## PROMPT
Nothing but the lines from the line with "Image resolution: width=1317" through the end of the data is to be copied, and each is to be copied exactly.

## SOURCE INFORMATION
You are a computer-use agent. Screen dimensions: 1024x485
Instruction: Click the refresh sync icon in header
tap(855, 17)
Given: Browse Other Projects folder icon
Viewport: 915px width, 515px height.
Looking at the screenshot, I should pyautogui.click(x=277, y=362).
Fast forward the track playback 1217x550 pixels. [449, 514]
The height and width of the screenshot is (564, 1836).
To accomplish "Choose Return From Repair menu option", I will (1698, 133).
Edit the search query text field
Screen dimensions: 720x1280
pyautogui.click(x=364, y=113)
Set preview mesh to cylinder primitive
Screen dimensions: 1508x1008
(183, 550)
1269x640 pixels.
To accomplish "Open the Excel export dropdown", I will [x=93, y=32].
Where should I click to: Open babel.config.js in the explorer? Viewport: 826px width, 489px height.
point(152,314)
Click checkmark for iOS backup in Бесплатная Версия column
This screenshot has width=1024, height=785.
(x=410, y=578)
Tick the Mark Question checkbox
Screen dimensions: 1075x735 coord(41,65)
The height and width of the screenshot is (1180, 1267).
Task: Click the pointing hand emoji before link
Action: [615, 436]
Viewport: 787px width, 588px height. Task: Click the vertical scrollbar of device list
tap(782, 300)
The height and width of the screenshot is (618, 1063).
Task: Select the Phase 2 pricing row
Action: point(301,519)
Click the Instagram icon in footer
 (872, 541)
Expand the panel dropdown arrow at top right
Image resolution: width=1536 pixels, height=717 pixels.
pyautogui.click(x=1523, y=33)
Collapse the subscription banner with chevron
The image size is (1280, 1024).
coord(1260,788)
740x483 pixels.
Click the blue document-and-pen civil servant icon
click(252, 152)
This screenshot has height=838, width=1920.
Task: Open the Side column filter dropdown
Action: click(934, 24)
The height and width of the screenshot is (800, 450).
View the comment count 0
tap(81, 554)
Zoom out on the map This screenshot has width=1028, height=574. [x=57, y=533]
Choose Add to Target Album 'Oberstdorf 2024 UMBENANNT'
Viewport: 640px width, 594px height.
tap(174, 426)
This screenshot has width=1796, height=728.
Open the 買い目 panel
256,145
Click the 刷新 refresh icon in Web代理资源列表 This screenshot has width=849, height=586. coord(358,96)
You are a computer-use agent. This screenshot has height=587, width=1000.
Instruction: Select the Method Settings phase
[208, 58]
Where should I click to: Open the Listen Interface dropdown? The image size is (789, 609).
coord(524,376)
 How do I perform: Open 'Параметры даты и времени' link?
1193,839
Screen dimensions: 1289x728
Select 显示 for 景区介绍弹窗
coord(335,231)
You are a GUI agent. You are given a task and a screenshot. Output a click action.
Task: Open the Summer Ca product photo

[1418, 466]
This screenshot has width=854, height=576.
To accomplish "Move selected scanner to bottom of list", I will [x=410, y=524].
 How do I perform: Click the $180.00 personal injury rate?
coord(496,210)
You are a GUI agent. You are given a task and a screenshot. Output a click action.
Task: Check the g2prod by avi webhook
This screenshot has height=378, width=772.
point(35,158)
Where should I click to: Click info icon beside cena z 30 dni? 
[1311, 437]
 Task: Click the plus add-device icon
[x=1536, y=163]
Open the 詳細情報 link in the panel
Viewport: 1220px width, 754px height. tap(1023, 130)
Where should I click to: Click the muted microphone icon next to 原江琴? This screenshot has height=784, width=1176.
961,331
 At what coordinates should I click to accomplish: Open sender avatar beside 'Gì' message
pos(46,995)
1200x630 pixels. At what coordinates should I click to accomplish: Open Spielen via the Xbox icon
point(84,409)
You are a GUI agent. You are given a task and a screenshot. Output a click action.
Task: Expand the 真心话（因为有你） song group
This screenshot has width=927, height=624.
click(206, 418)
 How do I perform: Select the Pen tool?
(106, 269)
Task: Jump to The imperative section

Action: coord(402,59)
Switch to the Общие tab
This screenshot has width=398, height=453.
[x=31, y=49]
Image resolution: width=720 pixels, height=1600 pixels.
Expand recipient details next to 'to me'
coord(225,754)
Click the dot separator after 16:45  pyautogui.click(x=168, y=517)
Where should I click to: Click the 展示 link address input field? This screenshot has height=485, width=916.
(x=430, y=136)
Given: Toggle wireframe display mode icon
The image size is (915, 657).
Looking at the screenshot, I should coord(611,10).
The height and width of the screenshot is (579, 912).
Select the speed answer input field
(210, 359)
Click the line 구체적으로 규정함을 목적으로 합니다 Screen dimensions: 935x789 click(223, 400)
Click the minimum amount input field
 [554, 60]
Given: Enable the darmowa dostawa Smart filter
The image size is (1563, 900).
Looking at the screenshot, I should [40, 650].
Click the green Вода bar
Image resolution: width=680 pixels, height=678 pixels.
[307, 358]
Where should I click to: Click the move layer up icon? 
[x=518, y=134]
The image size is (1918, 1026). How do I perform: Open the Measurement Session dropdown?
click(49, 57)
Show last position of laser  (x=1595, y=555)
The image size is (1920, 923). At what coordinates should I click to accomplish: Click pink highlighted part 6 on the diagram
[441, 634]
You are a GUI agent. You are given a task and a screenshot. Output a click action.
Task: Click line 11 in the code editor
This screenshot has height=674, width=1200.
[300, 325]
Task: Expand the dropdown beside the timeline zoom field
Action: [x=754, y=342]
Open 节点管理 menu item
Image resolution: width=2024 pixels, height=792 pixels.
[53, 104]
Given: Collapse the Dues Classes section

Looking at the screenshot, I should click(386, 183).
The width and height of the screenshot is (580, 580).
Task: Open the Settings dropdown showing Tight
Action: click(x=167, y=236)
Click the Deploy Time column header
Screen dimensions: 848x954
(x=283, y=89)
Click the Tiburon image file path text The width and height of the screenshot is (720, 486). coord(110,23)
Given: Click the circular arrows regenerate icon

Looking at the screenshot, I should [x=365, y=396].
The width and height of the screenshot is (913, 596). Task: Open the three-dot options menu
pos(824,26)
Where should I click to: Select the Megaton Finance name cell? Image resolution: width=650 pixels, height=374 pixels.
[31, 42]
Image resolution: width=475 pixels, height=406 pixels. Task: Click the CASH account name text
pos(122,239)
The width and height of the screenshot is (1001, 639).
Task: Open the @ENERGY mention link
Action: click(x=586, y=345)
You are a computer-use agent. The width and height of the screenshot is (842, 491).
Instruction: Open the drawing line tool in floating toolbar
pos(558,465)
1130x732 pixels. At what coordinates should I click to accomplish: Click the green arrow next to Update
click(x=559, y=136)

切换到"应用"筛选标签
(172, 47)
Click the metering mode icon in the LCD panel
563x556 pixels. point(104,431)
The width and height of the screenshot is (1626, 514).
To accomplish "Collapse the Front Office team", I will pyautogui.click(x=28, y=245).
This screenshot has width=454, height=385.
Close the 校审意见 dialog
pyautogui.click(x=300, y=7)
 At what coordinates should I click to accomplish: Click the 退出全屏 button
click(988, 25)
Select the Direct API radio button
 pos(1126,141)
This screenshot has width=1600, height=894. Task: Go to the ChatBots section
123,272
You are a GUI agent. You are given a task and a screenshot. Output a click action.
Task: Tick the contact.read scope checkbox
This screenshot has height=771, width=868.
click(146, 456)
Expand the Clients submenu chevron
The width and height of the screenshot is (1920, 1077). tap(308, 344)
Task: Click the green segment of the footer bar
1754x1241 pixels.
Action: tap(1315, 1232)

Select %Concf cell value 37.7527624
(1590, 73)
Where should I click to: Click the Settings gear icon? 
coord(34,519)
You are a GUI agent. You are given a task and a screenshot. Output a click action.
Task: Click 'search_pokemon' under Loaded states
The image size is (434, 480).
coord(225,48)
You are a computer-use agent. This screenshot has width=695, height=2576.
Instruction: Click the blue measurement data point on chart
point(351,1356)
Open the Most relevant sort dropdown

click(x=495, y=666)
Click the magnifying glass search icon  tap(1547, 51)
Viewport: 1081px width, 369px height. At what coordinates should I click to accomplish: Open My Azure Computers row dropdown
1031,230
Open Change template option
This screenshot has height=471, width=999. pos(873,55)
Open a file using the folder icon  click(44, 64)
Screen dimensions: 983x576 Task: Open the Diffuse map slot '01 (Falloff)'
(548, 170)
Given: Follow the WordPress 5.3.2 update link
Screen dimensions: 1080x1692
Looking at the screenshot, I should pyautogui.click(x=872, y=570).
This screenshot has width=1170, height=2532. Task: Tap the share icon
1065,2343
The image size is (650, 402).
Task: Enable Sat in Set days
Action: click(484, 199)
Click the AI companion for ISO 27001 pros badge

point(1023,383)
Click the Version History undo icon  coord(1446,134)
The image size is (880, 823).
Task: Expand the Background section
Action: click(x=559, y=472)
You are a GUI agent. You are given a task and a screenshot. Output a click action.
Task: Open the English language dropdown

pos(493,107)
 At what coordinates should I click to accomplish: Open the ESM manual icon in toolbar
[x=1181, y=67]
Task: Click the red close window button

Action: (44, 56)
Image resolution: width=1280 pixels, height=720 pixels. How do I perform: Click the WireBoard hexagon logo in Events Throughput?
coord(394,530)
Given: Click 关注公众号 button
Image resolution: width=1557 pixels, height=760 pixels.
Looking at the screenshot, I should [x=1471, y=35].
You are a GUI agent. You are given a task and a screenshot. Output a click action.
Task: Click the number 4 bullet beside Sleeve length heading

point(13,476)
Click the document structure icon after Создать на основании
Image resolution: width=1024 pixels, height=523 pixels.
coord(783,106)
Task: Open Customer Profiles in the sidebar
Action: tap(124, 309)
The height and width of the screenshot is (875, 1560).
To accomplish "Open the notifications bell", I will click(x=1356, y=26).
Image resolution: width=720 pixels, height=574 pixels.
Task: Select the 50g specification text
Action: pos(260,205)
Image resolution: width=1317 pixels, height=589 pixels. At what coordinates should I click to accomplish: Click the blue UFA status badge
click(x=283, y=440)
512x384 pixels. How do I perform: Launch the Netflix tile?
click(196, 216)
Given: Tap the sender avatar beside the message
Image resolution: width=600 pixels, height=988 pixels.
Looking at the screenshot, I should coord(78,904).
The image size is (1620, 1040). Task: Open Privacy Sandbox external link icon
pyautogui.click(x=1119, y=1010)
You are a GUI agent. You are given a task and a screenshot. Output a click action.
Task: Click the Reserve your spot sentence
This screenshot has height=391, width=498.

## TASK SOLUTION
Image resolution: width=1317 pixels, height=589 pixels. At what coordinates should I click to accomplish: Click the blue UFA status badge
click(x=283, y=440)
512x384 pixels. How do I perform: Launch the Netflix tile?
click(196, 216)
Given: Tap the sender avatar beside the message
Image resolution: width=600 pixels, height=988 pixels.
Looking at the screenshot, I should coord(78,904).
The image size is (1620, 1040). Task: Open Privacy Sandbox external link icon
pyautogui.click(x=1119, y=1010)
You are a GUI agent. You are given a task and a screenshot. Output a click action.
Task: Click the Reserve your spot sentence
This screenshot has height=391, width=498.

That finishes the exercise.